I don’t see anything wrong with this standard, and the actual facts of cases decided recently in this circuit and its district courts concerning this issue support maintaining, rather than changing, this standard. When, as in the case that was before the District Court, a claimant cannot point to anything concrete from inside or outside of the administrative record to suggest that the administrator’s decision was actually distorted by its dual role, there is no reason that the dual role should change the standard of review or the outcome of the case. This point is well illustrated by this case here out of the First Circuit, in which I represented the prevailing defendants, and in which a panel of the First Circuit again suggested that the law concerning structural conflicts of interest should be altered. Yet in that case, the panel found that changing the law was irrelevant for purposes of the case pending before it and that the administrator’s decision would be upheld regardless of the standard of review that was applied, because the claim was properly handled and properly evaluated.

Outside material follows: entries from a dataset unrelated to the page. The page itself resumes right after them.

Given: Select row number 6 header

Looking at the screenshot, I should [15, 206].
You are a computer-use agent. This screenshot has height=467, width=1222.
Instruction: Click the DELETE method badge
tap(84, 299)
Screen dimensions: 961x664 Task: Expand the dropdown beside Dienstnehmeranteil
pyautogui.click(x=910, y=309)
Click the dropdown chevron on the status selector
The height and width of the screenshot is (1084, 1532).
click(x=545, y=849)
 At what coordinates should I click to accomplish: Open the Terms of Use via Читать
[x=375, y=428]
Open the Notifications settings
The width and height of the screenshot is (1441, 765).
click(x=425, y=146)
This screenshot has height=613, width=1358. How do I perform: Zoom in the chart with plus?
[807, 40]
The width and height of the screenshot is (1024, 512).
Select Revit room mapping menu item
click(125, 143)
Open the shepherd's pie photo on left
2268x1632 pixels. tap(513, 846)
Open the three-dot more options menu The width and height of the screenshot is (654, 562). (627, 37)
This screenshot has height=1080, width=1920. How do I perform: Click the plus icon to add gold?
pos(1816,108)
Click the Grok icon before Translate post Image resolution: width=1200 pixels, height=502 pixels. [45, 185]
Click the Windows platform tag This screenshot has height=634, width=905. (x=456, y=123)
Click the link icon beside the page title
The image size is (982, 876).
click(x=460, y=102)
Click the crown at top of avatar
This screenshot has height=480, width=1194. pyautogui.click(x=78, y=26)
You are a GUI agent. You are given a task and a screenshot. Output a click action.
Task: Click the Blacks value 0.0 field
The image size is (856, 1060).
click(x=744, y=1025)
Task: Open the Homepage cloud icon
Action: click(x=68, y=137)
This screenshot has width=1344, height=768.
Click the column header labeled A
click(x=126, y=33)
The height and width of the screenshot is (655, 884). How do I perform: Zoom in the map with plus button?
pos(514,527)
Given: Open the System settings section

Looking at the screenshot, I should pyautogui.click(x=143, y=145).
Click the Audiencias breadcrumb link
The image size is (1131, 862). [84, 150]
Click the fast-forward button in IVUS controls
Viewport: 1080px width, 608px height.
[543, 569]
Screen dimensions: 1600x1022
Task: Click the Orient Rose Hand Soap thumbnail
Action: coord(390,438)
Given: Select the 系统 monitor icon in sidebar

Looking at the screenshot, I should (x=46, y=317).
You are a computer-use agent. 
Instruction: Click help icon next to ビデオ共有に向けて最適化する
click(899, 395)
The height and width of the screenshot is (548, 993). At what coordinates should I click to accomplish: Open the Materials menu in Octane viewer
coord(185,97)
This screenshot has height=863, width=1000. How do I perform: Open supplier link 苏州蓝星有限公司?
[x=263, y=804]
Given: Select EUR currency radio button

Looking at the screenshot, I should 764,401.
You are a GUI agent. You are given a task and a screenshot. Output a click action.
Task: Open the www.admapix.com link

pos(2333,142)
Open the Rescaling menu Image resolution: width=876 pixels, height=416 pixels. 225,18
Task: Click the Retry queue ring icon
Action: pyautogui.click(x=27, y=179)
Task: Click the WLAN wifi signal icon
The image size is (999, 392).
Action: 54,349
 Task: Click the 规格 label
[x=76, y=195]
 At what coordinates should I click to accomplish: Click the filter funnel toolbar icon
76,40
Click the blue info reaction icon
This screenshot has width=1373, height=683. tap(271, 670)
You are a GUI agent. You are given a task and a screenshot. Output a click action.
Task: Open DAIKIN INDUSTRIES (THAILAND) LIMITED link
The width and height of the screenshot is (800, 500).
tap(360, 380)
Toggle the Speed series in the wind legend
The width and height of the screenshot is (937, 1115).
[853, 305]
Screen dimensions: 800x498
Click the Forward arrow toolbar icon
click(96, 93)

When, as in both of those cases, there is no actual evidence suggesting that the dual role altered the outcome, there is no justification for believing or acting as though it did. The truth, which you see when you spend enough time in the courtroom with these types of cases, is that, as these two and a host of other cases (both in which an alteration of the standard of review was warranted and those in which it was not) show, there will be some sort of distortion or disjunct between the evidence in the administrative record and the administrator’s handling of the claim if an untoward motive was actually involved; it may be disguised, but if you look closely you will find it. In contrast, when you cannot find some sort of gap in logic or reasoning or documentation between the administrator’s decision and the administrative record, there is a reason for this, which is that the determination was on the up and up. Thus, in the absence of evidence founded in the record to suggest an ulterior motive, namely the impact of the structural conflict of interest, there is no reason to assume the conflict affected the outcome and should be allowed to change the standard of review.

What’s more interesting is a second, almost throw away comment by the court, which I think goes more to the center of the complaints critics have about the standard of review, including in cases involving structural conflicts of interest. The court commented:

If this were a breach of contract case, in which [the claimant] sued her insurance company for disability benefits, the outcome might be different. There is, after all, substantial evidence in her medical records (including the opinions of two treating physicians) supportive of the view that [she] is disabled. But, because this case is governed by ERISA, what would otherwise be an insurance coverage or breach of contract case is, instead, one governed by principles of trust law. Liberty's adverse benefits eligibility determination is subject to a far more deferential standard of review.

I think this comment by the court goes directly to what critics of the standard of review are really complaining about, which is not really that the standards of review being applied are wrong, but that they are applied at all. I believe the real complaint of critics of the law on this subject is instead that long term disability claims should be treated and resolved in the same manner as any other type of breach of contract or insurance denial (non-ERISA division) case. This is a whole different kettle of fish than arguing over how the standard of review should be affected by a structural conflict of interest or other issue on the margin, and instead goes right to the heart of the ERISA regime. To some extent, these on-going disputes in the case law that are directed at altering the standard of review to make them more favorable to claimants, such as in cases where the administrator is also the insurer of the benefits, are really proxy wars being fought instead of the real dispute that critics of the system have with denial of benefit claims under ERISA, which is the very application of ERISA doctrines, rather than traditional breach of contract doctrines, to these types of cases.